D-I03 is a Selective RAD52 Inhibitor
Posted On 2020-01-08
DNA repair is very important for the maintenance of genome integrity in all organisms. Different exogenous agents or genotoxic products of metabolism cause multiple DNA repair systems evolved to eliminate a broad variety of DNA lesions. In normal cells, the specificities of different DNA repair mechanisms overlap to assure efficient genome protection. However, cancer cells often lose some DNA repair pathways due to intrinsic genome instability. RAD52 is a member of the homologous recombination (HR) pathway. It is important for the maintenance of genome integrity. While single RAD52 mutations show no significant phenotype in mammals, their combination with mutations in genes that cause hereditary breast cancer and ovarian cancer like BRCA1, BRCA2, PALB2, and RAD51C is lethal. Consequently, RAD52 may represent an important target for cancer therapy. In this study, D-I03 is a selective RAD52 inhibitor with a Kd of 25.8 µM.
D-I03 suppresses the growth of BRCA1- and BRCA2-deficient cells and inhibits the formation of damage-induced RAD52 foci.

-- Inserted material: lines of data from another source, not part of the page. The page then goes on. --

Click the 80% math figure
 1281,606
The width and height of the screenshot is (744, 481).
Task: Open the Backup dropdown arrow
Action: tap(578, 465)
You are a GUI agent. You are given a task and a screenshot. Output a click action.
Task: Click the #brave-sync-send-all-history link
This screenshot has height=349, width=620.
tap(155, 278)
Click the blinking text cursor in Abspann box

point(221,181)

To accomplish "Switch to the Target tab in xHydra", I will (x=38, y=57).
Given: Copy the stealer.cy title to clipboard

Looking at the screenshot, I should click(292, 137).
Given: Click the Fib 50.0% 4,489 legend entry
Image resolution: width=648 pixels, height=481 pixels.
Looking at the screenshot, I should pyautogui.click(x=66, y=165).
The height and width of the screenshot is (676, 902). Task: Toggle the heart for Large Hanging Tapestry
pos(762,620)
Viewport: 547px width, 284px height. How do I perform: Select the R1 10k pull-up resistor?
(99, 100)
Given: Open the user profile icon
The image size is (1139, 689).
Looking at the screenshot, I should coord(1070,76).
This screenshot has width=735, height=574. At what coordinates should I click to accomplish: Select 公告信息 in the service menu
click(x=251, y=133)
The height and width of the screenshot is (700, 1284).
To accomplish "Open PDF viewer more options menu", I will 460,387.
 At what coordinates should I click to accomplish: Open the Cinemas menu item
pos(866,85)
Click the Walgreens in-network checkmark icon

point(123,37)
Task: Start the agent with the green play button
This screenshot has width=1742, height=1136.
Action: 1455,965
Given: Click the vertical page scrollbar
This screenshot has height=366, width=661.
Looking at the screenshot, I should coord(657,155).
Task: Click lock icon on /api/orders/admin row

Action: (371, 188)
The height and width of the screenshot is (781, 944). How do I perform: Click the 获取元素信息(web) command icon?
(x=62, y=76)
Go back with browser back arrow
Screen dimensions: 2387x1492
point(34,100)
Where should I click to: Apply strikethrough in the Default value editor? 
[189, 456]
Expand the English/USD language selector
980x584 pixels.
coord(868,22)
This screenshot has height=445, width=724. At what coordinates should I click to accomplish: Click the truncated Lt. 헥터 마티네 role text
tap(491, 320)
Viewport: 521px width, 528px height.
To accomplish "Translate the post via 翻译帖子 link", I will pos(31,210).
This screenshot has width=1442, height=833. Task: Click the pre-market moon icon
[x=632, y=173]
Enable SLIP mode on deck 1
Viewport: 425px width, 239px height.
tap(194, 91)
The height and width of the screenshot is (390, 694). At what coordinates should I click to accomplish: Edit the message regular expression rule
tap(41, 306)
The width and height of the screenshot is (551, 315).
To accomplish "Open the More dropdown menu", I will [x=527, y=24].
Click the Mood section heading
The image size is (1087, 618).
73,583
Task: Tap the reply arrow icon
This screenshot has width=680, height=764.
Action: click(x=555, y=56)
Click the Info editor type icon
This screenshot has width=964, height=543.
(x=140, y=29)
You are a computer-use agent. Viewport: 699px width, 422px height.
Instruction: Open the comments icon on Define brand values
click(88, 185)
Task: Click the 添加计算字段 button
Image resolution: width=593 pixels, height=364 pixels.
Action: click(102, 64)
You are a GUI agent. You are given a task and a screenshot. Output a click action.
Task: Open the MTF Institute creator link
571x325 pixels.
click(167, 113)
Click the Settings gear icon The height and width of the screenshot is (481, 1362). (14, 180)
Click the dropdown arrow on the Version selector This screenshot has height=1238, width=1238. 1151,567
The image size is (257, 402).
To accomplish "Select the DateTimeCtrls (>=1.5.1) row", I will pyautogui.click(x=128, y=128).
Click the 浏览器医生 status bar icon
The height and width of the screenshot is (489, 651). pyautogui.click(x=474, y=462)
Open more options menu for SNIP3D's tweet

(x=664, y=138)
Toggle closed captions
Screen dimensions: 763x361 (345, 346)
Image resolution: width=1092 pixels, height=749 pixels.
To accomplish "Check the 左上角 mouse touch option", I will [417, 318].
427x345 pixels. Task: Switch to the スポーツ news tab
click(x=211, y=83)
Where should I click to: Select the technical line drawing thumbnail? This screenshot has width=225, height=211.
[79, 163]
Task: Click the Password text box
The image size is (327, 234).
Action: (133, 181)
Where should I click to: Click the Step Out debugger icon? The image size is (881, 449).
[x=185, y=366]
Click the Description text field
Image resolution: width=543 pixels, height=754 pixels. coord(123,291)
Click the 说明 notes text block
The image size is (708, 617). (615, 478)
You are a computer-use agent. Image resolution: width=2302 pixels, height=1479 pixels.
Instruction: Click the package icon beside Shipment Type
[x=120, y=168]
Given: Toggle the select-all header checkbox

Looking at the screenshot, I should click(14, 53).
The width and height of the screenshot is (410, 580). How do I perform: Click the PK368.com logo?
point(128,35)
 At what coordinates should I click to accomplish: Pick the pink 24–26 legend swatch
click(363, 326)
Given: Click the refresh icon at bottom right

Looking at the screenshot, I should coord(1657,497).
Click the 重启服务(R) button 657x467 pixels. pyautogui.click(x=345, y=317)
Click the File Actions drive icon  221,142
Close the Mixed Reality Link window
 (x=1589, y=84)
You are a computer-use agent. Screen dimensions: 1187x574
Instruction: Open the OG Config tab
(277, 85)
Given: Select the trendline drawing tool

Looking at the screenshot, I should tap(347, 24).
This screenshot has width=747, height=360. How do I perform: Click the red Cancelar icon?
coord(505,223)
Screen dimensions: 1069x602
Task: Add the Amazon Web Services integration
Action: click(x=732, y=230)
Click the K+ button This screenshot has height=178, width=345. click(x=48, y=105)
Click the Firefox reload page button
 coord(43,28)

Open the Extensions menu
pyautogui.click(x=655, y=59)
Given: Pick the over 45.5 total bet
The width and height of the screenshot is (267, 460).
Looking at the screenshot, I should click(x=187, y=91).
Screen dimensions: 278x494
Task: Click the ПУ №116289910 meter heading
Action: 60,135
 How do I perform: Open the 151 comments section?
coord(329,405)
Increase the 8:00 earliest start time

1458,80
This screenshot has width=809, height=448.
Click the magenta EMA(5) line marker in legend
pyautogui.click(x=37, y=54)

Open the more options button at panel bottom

D-I03 specifically inhibits RAD52-dependent single-strand annealing (SSA) and D-loop formation with IC50s of 5 µM and 8 µM, respectively. Moreover, it suppresses the growth of BRCA1- and BRCA2-deficient cells and inhibits the formation of damage-induced RAD52 foci. However, it does not affect on RAD51 foci induced by Cisplatin. Meanwhile, D-I03 treatment preferentially suppressed the growth of Capan-1 and UWB1.289 cells in a concentration-dependent manner. It also inhibits RAD52 foci formation induced by cisplatin in BCR-ABL1-positive BRCA1-deficient 32Dcl3 murine hematopoietic cell line that expresses GFP-RAD52. In the presence of D-I03, it decreases the fraction of cells with RAD52 foci from 38.7% to 171%; at the same time, the fraction of Cisplatin-treated cells without foci is increased from 48.4% to 71.9%. D-I03 does not affect on RAD51 foci induced by Cisplatin.
In summary, D-I03 can use for the development of novel cancer therapy and also as a probe to study the mechanisms of DNA repair in human cells.
Huang F, et al. Nucleic Acids Res. 2016 May 19;44(9):4189-99.